Friday, November 28, 2008

A Bold Republican Legislative Agenda: A Call for the Indiana General Assembly to End Gerrymandering

Probably no "good government" proposal falls on deaf ears more than ideas to eliminate the political gerrymandering of legislative districts after every decennial census. The strategy is that, by looking at past election results, the majority party can craft districts that maximize that party's political advantage by 1) putting as much of the minority party's vote in as few districts as possible creating districts they intend to lose by margins such as 20%-80%; and 2) spreading out the majority party vote as much as possible to create a larger number of close but safe seats, margins, for example, that favor they majority party candidate by 60% to 40%.

The practice, which both Democrats and Republican engage in, results in misshapen districts that wind around picking up the necessary votes to ensure one party or the other wins. It is a unpopular practice that deliberately deprives voters of competitive legislative elections.

Republicans in the Indiana House have borne the brunt of gerrymandering during the past two cycles as Democrat majorities have redrawn districts to ensure the party usually retained those majorities even though most Hoosier voters have cast ballots for Republicans during those two decades. Republicans, just a handful of seats short of a majority in the House, are going into the critical 2010 election that will decide which party has thee majority necessary to draw the districts. The issue is all but decided in the Indiana Senate, where Republicans have a commanding majority that will survive the 2010 election.

There is a way Republicans in the House can ensure the GOP captures a majority of House seats in 2010: come out in favor of a bold "good government" plan that includes eliminating political gerrymandering. The law proposed would turn over that responsibility over to another entity that would not be allowed to consider the political impact of drawing district lines. Here are things that could be considered:
  • Every district must be approximately equal in population
  • Districts must be contiguous; in other words each part of the district must be connected somehow
  • Districts must be drawn to be compact
  • Communities if at all possible shall be kept together
  • Voting rights rules regarding creating majority black and Hispanic districts must be followed.
  • The residence of particular legislators or candidates may not be considered in drawing the districts. Current legislators will be grandfathered in so that they do not have to strictly comply with the residency requirements as to the new districts.
A lot of good government types will object about a grandfathering provision exempting current legislators from strict compliance with the new districts created under the plan. While I would agree with those objections, the fact is that without the grandfathering mechanism the bill simply will not pass.
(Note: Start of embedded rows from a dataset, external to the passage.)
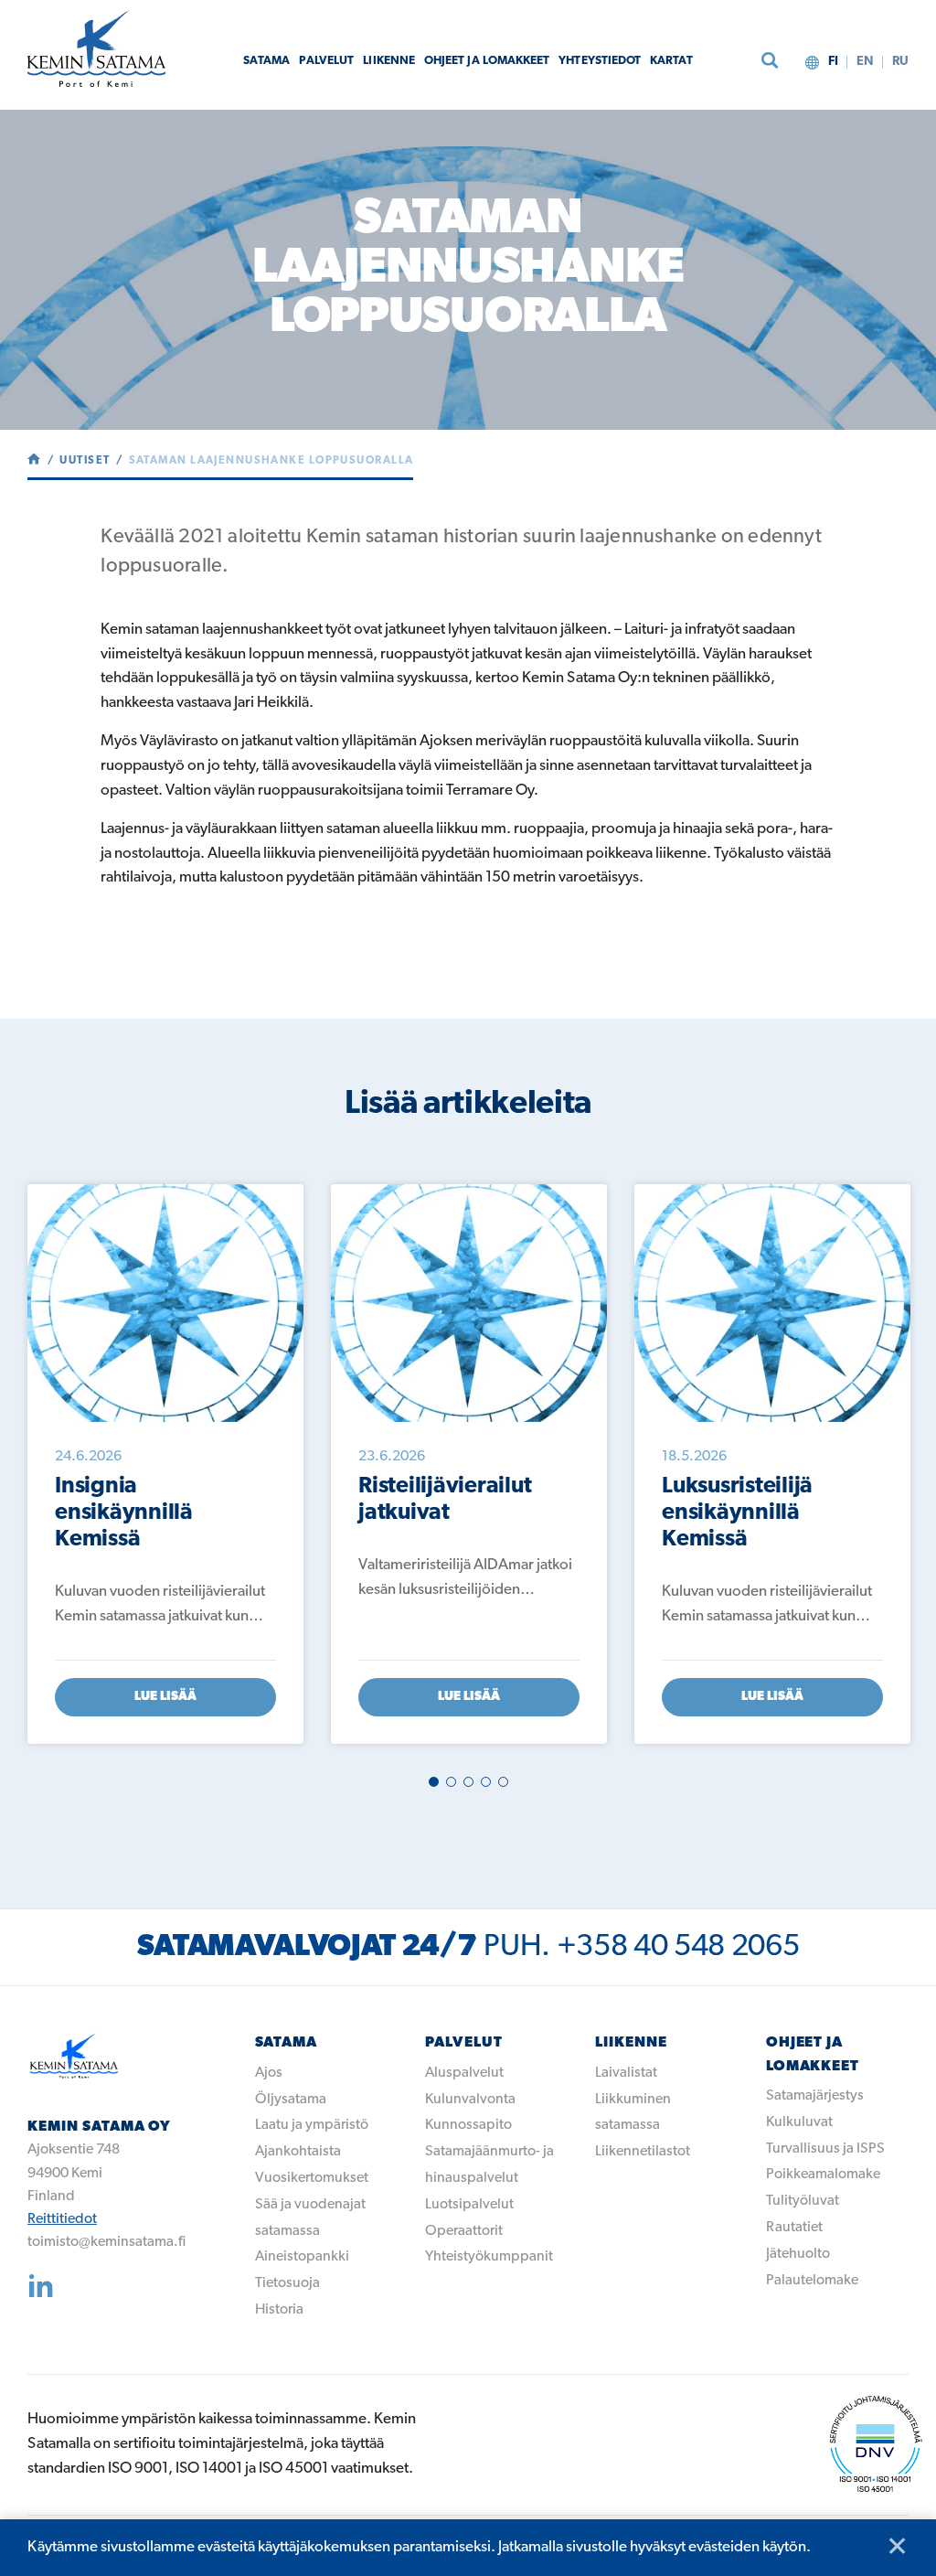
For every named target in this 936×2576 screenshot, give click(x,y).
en (865, 62)
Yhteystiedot (599, 61)
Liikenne (389, 61)
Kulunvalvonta (470, 2099)
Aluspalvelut (464, 2073)
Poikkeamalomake (823, 2174)
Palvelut (327, 61)
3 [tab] (468, 1782)
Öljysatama (290, 2099)
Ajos (268, 2073)
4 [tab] (486, 1782)
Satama (266, 61)
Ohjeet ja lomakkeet (486, 61)
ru (900, 62)
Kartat (671, 61)
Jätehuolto (798, 2254)
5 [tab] (503, 1782)
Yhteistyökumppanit (489, 2257)
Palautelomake (812, 2280)
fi (833, 62)
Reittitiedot (62, 2219)
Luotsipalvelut (469, 2204)
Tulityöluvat (802, 2201)
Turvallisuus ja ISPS (825, 2149)
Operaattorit (464, 2231)
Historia (279, 2310)
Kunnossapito (468, 2125)
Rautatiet (794, 2227)
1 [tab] (434, 1782)
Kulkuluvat (799, 2122)
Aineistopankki (302, 2257)
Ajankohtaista (298, 2151)
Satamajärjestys (815, 2096)
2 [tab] (451, 1782)
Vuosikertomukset (311, 2178)
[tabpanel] (165, 1464)
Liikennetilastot (642, 2151)
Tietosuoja (287, 2283)
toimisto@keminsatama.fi (106, 2242)
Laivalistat (626, 2073)
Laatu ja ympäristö (311, 2125)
Is it not better to get 90% of what you want and pass the bill, rather than insist on 100% and fail completely?

A question remains regarding the "who" would be drawing the new maps. I am very leery about swapping politics out in the open with the legislature with politics behind closed doors with a supposedly "independent" or "bipartisan" commission. Indiana appellate court judges although immersed in politics when appointed through our version of the Missouri Plan, are virtually free from politics after appointment. I would suggest that each panel of three Court of Appeals judges in each of the five districts appoint one member to serve on a five person Redistricting Commission to come up with the plan using the criteria noted above. Of course, that Commission may not consider politics in the crafting of their decisions. Once the plan is crafted, both the Democrats, or Republicans or private citizens can appeal the decision of the Commission to the Indiana Court of Appeals or the Indiana Supreme Court.

The idea of eliminating gerrymandering could be part of a bold "good government" agenda that helps the Republicans wrest back control of the Indiana House. It is something that should be considered during this legislative session.


Anonymous said...

They will never do it but it would be nice to be freed from the Carson forever district.

Paul K. Ogden said...

That might be the only way. Republicans had a big say in the drawing of the Carson district. They were trying to lump as many D's as they could into the district so they could win elsewhere. The Ds are actually more likely to split up the district if they can so they would win two districts as opposed to the one.

Even a reform plan would probably keep the Indy population together. One thing that hasn't helped is the flight of Republicans to donut counties from Marion County. It's rendered the 7th district non-cooperative.
Both the Ds and Rs probably would draw similar districts, especting

varangianguard said...

Sorry Paul, but handing this over to lawyers doesn't appeal to me very much.